A nurse is caring for a client diagnosed with bipolar disorder in an acute manic state. The client is running around the unit asking people to dance with her. After ensuring safety, which of the following interventions should the nurse take?
Turn on a dance video so the client can burn off excess energy.
Take the client to a calm environment and offer snacks.
Offer the client a low-calorie snack in return for stopping the behavior.
Observe the client closely for the development of aggressive behavior.
The Correct Answer is B
Choice A: Turn on a dance video so the client can burn off excess energy.
This intervention might help the client to channel their energy in a safe and controlled manner. However, it might also reinforce the manic behavior, which could be counterproductive in the long term.
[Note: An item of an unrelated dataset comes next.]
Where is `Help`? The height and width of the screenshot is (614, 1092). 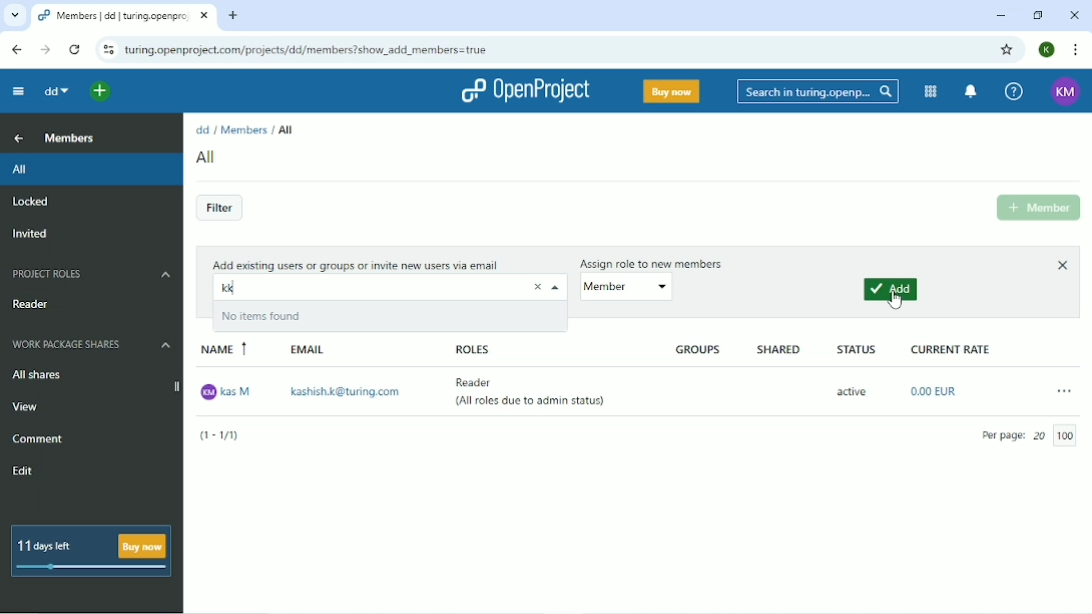 Help is located at coordinates (1012, 93).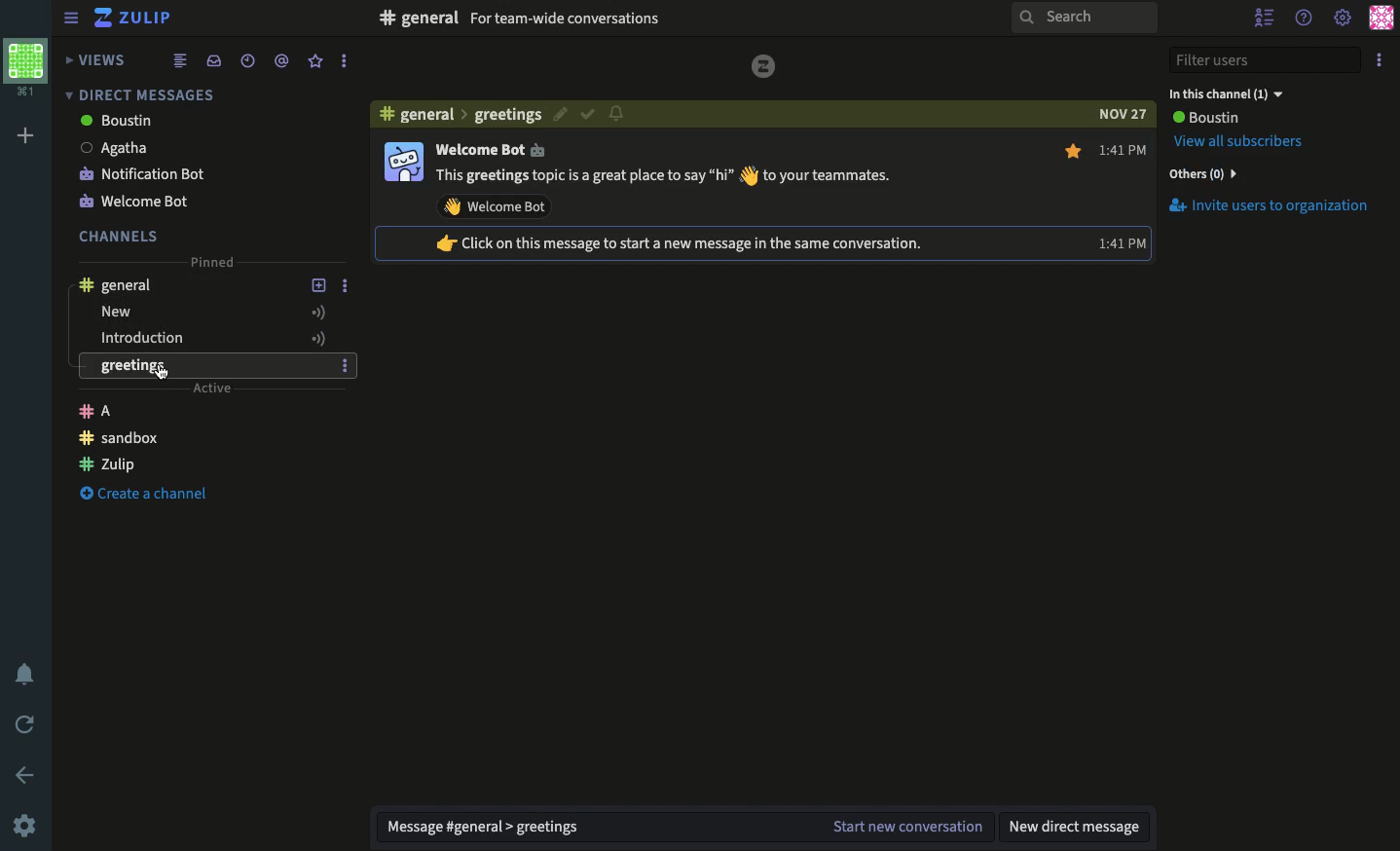  Describe the element at coordinates (1265, 62) in the screenshot. I see `Filter users` at that location.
Choice B: Take the client to a calm environment and offer snacks.
This intervention could help to distract the client from their manic behavior and provide them with a calming and grounding experience. Offering snacks could also help to stabilize their energy levels.
Choice C: Offer the client a low-calorie snack in return for stopping the behavior.
This intervention could be seen as a form of behavioral reinforcement. However, it might not be effective if the client is not motivated by food or if they perceive it as a form of manipulation.
Choice D: Observe the client closely for the development of aggressive behavior.
This intervention is crucial for ensuring the safety of the client and others in the unit. If the client's behavior escalates to aggression, the nurse would need to take immediate steps to de-escalate the situation and protect everyone involved.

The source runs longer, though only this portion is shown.